They steal that which does not belong to them.
And then politicians wonder why people do not trust them.
What politicians crave most is power. They will do anything to hold it, to exert it, to wield it like a whip.
They hate fair maps because such maps take the power away from the politicians and put it in the hands of those to whom it rightfully belongs.
The people themselves.
This is not a partisan issue.
Both Republicans and Democrats are guilty. Both parties fight to the bitter end to hold on to the power they have, accusing the other side of game-playing with the voters’ will.
They’re both right about that.
At the state level, Republicans in the Indiana General Assembly held a series of public hearings on redistricting. Many Hoosiers showed up to testify. The overwhelming majority of them were in favor of finding a non-partisan means of drawing the state’s legislative maps and taking the power out of the lawmakers’ hands.
They might as well have been trying to shout underwater.
The legislators snoozed while the people spoke, then went about drawing maps that were as fair as a pro wrestling match.

Raw records »
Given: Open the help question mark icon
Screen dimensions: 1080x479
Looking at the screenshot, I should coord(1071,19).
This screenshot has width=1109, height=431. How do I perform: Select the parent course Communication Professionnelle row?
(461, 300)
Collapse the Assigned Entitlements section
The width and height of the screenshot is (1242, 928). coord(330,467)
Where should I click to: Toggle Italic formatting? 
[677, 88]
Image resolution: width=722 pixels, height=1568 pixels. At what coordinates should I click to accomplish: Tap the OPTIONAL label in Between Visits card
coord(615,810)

Problem statement »
Reproduce everything in the redistricting passage from "They hate fair" down to "pro wrestling match.". This material has no connection to the redistricting passage.

Right answer »
They hate fair maps because such maps take the power away from the politicians and put it in the hands of those to whom it rightfully belongs.
The people themselves.
This is not a partisan issue.
Both Republicans and Democrats are guilty. Both parties fight to the bitter end to hold on to the power they have, accusing the other side of game-playing with the voters’ will.
They’re both right about that.
At the state level, Republicans in the Indiana General Assembly held a series of public hearings on redistricting. Many Hoosiers showed up to testify. The overwhelming majority of them were in favor of finding a non-partisan means of drawing the state’s legislative maps and taking the power out of the lawmakers’ hands.
They might as well have been trying to shout underwater.
The legislators snoozed while the people spoke, then went about drawing maps that were as fair as a pro wrestling match.